# Equivalent expression for sin(-7pi/6) in terms of the related acute angle.

• Nov 27th 2009, 06:31 AM
kmjt
Equivalent expression for sin(-7pi/6) in terms of the related acute angle.
State an equivalent expression for sin (-7pi/6) in terms of the related acute angle.

I don't really know how to solve these kind of questions, I find everything I google doesn't explain how to do it :(
• Nov 27th 2009, 06:59 AM
Quote:

Originally Posted by kmjt
State an equivalent expression for sin (-7pi/6) in terms of the related acute angle.

I don't really know how to solve these kind of questions, I find everything I google doesn't explain how to do it :(

HI

Put it in degrees so that its easier for you to see.

$\displaystyle \sin (-\frac{7\pi}{6})=\sin (-210)=-\sin 210=\sin 30=0.5$

Note that $\displaystyle \sin 30=\sin 150=-\sin 210=-sin 330$
• Nov 27th 2009, 07:25 AM
kmjt
I'm not following =/ I know that sin (-7pi/6) is the same thing as sin (-210 degrees) but i'm not sure where to go from there.
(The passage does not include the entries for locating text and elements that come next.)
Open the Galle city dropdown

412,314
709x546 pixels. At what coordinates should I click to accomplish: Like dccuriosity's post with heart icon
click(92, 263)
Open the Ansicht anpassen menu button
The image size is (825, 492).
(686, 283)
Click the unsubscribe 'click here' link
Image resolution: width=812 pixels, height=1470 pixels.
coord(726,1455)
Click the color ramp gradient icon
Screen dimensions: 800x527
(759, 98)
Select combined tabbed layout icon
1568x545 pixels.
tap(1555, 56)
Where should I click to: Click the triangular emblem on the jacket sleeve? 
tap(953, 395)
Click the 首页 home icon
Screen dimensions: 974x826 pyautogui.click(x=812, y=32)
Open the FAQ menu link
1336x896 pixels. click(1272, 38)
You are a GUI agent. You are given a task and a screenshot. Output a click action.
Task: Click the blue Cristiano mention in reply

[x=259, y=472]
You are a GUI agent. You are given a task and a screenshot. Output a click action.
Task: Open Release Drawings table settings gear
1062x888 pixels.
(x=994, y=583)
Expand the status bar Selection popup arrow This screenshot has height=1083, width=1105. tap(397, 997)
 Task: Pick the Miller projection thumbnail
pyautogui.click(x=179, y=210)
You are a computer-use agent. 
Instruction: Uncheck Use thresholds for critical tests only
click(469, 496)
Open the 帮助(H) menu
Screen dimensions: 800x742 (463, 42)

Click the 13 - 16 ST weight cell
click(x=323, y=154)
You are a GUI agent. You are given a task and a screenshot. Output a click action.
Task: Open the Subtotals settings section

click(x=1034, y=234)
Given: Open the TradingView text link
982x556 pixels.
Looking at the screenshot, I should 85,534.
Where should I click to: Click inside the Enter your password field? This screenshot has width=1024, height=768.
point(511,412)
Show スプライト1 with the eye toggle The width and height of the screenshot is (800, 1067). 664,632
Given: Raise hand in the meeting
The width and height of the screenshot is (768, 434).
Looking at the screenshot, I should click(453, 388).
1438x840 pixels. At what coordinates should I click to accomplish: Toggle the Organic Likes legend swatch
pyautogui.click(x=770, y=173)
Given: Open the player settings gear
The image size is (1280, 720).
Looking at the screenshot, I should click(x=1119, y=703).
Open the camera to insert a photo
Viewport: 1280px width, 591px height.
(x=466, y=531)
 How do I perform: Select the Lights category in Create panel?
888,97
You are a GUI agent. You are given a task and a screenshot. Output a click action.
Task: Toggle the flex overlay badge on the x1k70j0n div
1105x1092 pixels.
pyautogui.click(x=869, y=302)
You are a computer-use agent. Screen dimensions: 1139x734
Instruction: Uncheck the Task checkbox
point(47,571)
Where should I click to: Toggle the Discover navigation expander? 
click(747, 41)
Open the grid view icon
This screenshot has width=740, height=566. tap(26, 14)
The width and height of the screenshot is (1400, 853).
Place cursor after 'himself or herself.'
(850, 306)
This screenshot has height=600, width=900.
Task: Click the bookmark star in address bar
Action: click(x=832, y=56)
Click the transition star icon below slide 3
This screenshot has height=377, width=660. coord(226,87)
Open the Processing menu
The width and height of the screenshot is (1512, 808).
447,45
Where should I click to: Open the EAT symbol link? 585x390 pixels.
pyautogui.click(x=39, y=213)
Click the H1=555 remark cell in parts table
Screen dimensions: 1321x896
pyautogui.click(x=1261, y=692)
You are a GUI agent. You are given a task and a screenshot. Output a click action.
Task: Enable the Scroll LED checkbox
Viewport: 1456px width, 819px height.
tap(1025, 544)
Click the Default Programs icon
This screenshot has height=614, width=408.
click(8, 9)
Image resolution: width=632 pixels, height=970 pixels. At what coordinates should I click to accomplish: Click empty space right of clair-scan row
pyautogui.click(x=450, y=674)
I'm not even sure what the question is asking (Worried)
• Nov 27th 2009, 07:34 AM
Quote:

Originally Posted by kmjt
I'm not following =/ I know that sin (-7pi/6) is the same thing as sin (-210 degrees) but i'm not sure where to go from there. I'm not even sure what the question is asking (Worried)

OK , try to follow here . I will go slow .

$\displaystyle \sin (-210)=-\sin 210$ (Step 1)

$\displaystyle -\sin 210=-(-\sin 30)$ (Step 2)

This is because sin is negative in the 3rd quadrant .

$\displaystyle -(-\sin 30)=\sin 30$ (Step 3)

I think this is what the question wants since it asks for acute angles (angle < than 90 degree)

If you still have any problem , just indicate which step you are unsure with .. don say everything or else i don know where to start .
• Nov 27th 2009, 08:01 AM
kmjt
Where is the-(-sin30) coming from?
• Nov 27th 2009, 08:05 AM
Quote:

Originally Posted by kmjt
Where is the-(-sin30) coming from?

sin 210 = - sin 30

- sin 210 = - ( - sin 30 )
• Nov 27th 2009, 08:12 AM
kmjt
It just clicked in my brain thanks!
• Nov 27th 2009, 06:35 PM
HallsofIvy
I don't see why degrees should be easier than radians and I think it is good to encourage people to think in terms of radians. $\displaystyle \frac{7\pi}{6}= \pi+ \frac{\pi}{6}$. Since the angle is negative, we swing down from the positive x axis to the negative y axis and then $\pi/6$ above. Now we are in the second quadrant where sine is still postive.

$\displaystyle sin(-\frac{7\pi}{6})= sin(\frac{\pi}{6})$.